Most enterprises are sitting on a ticking time bomb and the Business Leaders either don’t know it or are not allowing their IT staffs to do anything about it. This is the risk of major computing systems that run the business every day stopping because some change was introduced into the environment usually to address some unrelated issue. For example, it happens every month when Microsoft releases its latest Windows patch set. But Microsoft is not the only culprit.
I once worked with a manager who told me, “Software rots!” (Parke, I’m giving you credit here in case you ever read this post.) Parke’s epithet was generally a retort to someone who had a piece of code that suddenly stopped working for no apparent reason. He knew that something had changed, it was up to the programmer to figure out what it was and why it broke his code. Even then, as in today’s computing environments, there were so many incremental changes happening at various levels in the computing environment that there was always some cause for every effect and hence, a reason for every failure.
I call this software atrophy. Atrophy is actually a term in biology. Wikipedia defines atrophy as the partial or complete wasting away of a part of the body. A major cause of atrophy in muscles is lack of use or lack of exercise. I apply this to software when the technology employed in a system is not kept up-to-date. This can cause it to become incompatible in an ever-changing computing environment. The risk is that Microsoft or some other vendor of software tools and operating systems will patch their product to fix a problem and simultaneously break a function in an enterprise’s production system that is critical to their operations. It happens all the time.

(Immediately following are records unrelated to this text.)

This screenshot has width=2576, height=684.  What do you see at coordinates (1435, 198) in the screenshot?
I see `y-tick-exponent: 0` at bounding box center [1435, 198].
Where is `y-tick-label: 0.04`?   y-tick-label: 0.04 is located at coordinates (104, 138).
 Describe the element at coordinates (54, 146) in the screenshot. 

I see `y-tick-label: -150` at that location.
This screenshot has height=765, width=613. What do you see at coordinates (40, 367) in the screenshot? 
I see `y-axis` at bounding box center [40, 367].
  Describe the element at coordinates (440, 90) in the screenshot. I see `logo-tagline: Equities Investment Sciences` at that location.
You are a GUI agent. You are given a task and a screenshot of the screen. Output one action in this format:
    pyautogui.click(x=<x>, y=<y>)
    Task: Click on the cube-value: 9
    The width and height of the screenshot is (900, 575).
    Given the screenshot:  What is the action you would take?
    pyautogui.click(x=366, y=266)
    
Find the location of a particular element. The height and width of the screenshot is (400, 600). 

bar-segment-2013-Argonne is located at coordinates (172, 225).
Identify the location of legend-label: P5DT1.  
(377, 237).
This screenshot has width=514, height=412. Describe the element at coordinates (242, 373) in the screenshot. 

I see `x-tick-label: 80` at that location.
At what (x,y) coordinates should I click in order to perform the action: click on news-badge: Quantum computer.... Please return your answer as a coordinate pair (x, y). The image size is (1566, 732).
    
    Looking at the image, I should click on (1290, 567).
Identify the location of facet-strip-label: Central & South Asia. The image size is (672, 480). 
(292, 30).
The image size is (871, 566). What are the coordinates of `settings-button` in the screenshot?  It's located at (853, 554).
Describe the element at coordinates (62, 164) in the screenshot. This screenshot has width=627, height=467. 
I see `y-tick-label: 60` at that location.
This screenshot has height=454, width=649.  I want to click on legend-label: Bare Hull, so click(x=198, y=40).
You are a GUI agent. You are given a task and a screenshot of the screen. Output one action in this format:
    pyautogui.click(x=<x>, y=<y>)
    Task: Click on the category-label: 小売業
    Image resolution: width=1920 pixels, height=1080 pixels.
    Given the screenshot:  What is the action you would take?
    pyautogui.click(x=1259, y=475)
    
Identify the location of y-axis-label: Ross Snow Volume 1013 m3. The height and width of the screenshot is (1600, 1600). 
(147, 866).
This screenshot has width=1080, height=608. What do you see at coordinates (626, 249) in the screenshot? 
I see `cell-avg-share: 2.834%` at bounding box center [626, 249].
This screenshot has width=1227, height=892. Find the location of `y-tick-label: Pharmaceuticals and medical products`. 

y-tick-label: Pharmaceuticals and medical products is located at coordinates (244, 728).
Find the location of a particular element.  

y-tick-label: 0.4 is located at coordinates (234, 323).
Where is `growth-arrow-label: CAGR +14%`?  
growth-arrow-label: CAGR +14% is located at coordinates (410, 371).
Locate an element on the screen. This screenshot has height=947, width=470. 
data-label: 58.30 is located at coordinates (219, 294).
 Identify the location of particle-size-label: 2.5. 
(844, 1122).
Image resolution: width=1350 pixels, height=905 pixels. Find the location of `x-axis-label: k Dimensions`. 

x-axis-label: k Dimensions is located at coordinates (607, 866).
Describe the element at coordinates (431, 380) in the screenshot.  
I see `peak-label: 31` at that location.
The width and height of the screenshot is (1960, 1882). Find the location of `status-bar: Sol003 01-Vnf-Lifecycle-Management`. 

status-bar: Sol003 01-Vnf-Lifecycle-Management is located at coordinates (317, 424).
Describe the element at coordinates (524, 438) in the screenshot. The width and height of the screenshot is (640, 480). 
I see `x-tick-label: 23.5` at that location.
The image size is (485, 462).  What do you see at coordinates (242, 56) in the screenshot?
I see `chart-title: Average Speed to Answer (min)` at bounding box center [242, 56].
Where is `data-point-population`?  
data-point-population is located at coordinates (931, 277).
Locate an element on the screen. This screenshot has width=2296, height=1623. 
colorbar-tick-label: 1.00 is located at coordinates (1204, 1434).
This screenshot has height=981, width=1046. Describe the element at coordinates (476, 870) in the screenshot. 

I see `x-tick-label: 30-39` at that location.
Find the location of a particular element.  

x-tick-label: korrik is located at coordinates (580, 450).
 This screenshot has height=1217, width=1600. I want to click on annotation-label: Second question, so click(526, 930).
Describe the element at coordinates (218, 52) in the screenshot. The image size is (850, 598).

The proliferation of software development tools aimed at end users is largely responsible for this situation. The number of user-developed systems that have become mission-critical in day-to-day operations is astounding. Often, the authors of these systems have moved on from the organization and the current users only know how to use the system, not how to care for it. When it breaks, it becomes a production problem whether the IT department knows about the system or not.
End users are not the only source of this risk. IT departments have similar issues particularly with one-off systems they wrote to solve some operational need that could not be addressed at the time in the enterprise systems. Unless these systems have been maintained to keep their underlying technologies up-to-date, the dooms-day scenario is one month away when the next patch set comes out. Typically, the IT staff who developed these systems have moved on leaving the each of their systems without someone who cares for them. The more systems that used the affected old technology, the more carnage that last patch will cause.
It is well within an Enterprise Architecture strategy to identify and manage this type of risk. It’s not sexy, but it is vitally important. It is in fact a foundational activity for establishing an Enterprise Architecture program that yields high benefits in the short-term. Producing a risk analysis of the probability for a dooms-day scenario after a vendor patch set has been applied is a major component of the value proposition for an EA program. This is what Business Leaders want, so it’s a great way to get established.